I am using Spark 2.1 to load data into an ORC formatted hive table. The HDP version is 2.6.1. Part of the DDL is shown where bloom.filter.column is set to hvr_last_upd_tms.
`reset_level` double, `software_subid` double, `hvr_is_deleted` bigint, `hvr_last_upd_tms` timestamp) PARTITIONED BY ( `occur_date_dt` date) ROW FORMAT SERDE 'org.apache.hadoop.hive.ql.io.orc.OrcSerde' STORED AS INPUTFORMAT 'org.apache.hadoop.hive.ql.io.orc.OrcInputFormat' OUTPUTFORMAT 'org.apache.hadoop.hive.ql.io.orc.OrcOutputFormat' LOCATION 'hdfs://getnamenode/apps/hive/warehouse/rmd.db/gets_tool_fault' TBLPROPERTIES ( 'orc.bloom.filter.columns'='hvr_last_upd_tms', 'orc.stripe.size'='268435456', 'spark.sql.partitionProvider'='catalog', 'transient_lastDdlTime'='1501759358') Time taken: 0.511 seconds, Fetched: 97 row(s)
I tried two options 2 load the data into the hive table
out = merge_coalesce_df.repartition(len(merge_coalesce_df.select('occur_date_dt').distinct().collect()),"occur_date_dt").sortWithinPartitions("hvr_last_upd_tms") out.write.mode("append").format("orc").insertInto(table_name)
merge_coalesce_df.registerTempTable("input") sqlContext.sql("SELECT * FROM input DISTRIBUTE BY occur_date_dt SORT BY hvr_last_upd_tms").write.format("orc").insertInto(table_name)

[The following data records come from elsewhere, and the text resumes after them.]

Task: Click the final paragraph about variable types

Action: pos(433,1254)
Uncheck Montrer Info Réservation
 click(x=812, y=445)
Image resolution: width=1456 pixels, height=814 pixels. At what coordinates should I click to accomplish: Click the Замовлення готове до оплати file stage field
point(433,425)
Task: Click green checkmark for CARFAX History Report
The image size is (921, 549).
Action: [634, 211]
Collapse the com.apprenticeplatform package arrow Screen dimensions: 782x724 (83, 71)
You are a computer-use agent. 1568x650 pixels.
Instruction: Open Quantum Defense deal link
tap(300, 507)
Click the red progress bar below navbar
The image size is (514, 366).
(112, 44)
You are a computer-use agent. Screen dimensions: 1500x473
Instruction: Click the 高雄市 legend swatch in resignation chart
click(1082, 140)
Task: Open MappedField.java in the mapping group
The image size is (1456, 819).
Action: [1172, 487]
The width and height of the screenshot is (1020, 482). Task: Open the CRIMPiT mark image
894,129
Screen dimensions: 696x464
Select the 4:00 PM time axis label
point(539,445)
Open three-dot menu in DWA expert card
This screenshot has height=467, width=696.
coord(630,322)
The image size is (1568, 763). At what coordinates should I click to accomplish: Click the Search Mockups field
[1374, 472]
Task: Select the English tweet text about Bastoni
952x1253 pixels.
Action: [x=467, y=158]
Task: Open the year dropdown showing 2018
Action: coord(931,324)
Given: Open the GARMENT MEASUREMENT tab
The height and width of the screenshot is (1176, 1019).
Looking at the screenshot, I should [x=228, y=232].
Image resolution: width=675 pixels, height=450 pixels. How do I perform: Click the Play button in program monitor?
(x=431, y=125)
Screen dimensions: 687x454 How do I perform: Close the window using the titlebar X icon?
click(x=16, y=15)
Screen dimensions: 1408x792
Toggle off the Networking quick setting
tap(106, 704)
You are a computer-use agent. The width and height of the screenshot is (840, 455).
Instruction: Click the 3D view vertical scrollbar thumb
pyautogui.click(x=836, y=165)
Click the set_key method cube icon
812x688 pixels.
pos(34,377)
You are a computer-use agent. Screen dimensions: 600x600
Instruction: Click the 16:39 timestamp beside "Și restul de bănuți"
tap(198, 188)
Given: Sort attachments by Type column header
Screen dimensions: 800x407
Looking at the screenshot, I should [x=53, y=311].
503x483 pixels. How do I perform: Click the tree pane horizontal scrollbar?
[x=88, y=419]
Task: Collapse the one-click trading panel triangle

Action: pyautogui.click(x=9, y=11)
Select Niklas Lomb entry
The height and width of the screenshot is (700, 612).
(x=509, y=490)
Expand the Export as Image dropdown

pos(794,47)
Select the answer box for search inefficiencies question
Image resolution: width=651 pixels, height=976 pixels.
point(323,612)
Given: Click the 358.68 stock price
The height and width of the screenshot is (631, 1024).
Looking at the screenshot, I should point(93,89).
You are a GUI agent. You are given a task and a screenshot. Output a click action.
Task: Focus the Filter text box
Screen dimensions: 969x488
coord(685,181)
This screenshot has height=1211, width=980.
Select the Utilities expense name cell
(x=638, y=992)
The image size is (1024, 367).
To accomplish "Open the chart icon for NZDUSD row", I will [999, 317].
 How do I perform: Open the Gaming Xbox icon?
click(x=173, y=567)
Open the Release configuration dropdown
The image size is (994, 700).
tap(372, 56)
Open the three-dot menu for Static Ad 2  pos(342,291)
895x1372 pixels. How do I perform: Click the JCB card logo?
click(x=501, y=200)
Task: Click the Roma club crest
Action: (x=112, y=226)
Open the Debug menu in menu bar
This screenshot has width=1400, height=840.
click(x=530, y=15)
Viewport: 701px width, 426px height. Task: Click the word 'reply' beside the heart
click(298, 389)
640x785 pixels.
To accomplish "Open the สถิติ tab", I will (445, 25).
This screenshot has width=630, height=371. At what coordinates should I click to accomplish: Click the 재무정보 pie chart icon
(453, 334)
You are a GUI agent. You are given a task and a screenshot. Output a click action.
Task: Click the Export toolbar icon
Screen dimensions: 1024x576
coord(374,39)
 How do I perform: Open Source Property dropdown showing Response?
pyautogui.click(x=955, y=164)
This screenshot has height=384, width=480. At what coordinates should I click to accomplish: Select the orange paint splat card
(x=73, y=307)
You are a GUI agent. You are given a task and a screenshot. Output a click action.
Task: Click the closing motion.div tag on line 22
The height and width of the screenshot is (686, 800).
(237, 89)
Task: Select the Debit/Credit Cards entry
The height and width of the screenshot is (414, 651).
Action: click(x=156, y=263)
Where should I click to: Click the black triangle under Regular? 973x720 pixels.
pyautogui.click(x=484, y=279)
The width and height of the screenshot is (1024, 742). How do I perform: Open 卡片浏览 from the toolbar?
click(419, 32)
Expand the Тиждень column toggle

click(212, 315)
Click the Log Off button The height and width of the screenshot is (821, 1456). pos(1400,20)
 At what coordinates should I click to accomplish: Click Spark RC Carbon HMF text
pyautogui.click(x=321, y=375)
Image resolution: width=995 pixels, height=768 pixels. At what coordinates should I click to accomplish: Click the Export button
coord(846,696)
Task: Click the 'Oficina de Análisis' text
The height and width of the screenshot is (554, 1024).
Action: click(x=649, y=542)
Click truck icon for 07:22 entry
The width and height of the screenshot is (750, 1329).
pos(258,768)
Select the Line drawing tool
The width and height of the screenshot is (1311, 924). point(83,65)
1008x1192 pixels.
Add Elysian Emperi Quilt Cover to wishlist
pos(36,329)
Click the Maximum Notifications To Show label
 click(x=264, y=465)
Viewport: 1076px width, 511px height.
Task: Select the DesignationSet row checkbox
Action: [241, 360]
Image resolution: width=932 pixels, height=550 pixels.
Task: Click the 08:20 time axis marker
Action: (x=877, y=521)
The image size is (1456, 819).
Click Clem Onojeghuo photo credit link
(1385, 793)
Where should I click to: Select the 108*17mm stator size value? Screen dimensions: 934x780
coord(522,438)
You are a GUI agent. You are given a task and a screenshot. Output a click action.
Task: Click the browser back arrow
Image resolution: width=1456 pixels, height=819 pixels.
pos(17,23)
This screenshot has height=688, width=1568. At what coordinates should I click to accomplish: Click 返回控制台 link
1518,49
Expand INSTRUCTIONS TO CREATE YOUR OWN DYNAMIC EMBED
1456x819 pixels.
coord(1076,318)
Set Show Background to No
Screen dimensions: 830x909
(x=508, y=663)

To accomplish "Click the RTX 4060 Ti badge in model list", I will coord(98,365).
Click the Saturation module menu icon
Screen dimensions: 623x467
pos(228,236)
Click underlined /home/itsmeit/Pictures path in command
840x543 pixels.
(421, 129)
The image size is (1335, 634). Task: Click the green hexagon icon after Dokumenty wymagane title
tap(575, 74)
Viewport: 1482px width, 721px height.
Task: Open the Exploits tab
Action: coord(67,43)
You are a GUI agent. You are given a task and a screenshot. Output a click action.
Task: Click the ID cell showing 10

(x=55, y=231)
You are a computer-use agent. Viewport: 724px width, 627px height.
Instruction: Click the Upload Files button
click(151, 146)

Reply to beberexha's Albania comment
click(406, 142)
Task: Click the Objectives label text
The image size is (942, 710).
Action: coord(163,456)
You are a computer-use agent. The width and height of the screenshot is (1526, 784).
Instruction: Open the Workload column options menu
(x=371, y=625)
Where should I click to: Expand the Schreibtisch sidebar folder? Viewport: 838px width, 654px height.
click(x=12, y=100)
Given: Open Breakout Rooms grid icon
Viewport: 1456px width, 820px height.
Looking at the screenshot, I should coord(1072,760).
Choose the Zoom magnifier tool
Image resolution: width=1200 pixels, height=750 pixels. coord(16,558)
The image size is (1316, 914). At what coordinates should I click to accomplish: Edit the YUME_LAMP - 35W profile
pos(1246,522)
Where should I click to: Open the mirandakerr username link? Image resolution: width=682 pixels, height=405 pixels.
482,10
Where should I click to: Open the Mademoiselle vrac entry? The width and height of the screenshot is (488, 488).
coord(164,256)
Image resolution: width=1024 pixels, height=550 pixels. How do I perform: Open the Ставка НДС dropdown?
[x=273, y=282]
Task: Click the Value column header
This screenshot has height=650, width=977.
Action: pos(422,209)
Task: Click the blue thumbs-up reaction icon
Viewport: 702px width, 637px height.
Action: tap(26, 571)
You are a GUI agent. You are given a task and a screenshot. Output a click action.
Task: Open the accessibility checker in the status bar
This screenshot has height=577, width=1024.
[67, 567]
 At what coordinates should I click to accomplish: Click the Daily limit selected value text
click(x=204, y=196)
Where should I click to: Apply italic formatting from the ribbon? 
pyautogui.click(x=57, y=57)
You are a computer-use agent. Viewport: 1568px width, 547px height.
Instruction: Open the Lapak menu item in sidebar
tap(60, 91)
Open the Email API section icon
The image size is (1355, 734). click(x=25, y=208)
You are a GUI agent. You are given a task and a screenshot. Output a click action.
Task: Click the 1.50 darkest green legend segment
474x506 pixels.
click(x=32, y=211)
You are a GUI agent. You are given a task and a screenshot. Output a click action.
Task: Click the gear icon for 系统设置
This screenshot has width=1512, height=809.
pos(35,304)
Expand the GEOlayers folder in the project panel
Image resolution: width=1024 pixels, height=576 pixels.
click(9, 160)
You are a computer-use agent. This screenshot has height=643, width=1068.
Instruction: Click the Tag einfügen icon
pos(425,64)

The Dataframe writer method created a single file per partition and on analyzing the orc dump file I observed that the column on which bloom filter was created is not sorted. Does this mean that the spark when is creating the hive orc files it is storing in an unsorted fashion? How can I ensure that the column data is sorted when I am storing the data in Hive
Column 81: count: 1229385 hasNull: false min: 2016-05-27 20:04:01.0 max: 2017-03-14 18:10:09.0 Column 81: count: 1180712 hasNull: false min: 2017-01-02 18:32:09.0 max: 2017-05-02 13:31:22.0 Column 81: count: 819630 hasNull: false min: 2017-01-04 10:01:46.0 max: 2017-07-04 12:14:09.0 Column 81: count: 508673 hasNull: false min: 2017-01-05 08:01:28.0 max: 2017-02-02 06:14:30.0
Thanks @bhagan but in the documentation it is mentioned that clustering and sorting affects the READ and no WRITE. In this particular case I am analyzing the write operation and why it is not getting sorted.
Also, I am manually sorting the data in my application therefore I don't think SORT BY clause should matter in the DDL.
Hi @Benjamin Leonhardi I was going through the presentation that you have uploaded in slideshare https://www.slideshare.net/BenjaminLeonhardi/hive-loading-data but it seems from Spark it is not working as explained in the ppt. Can you please take a look and advice?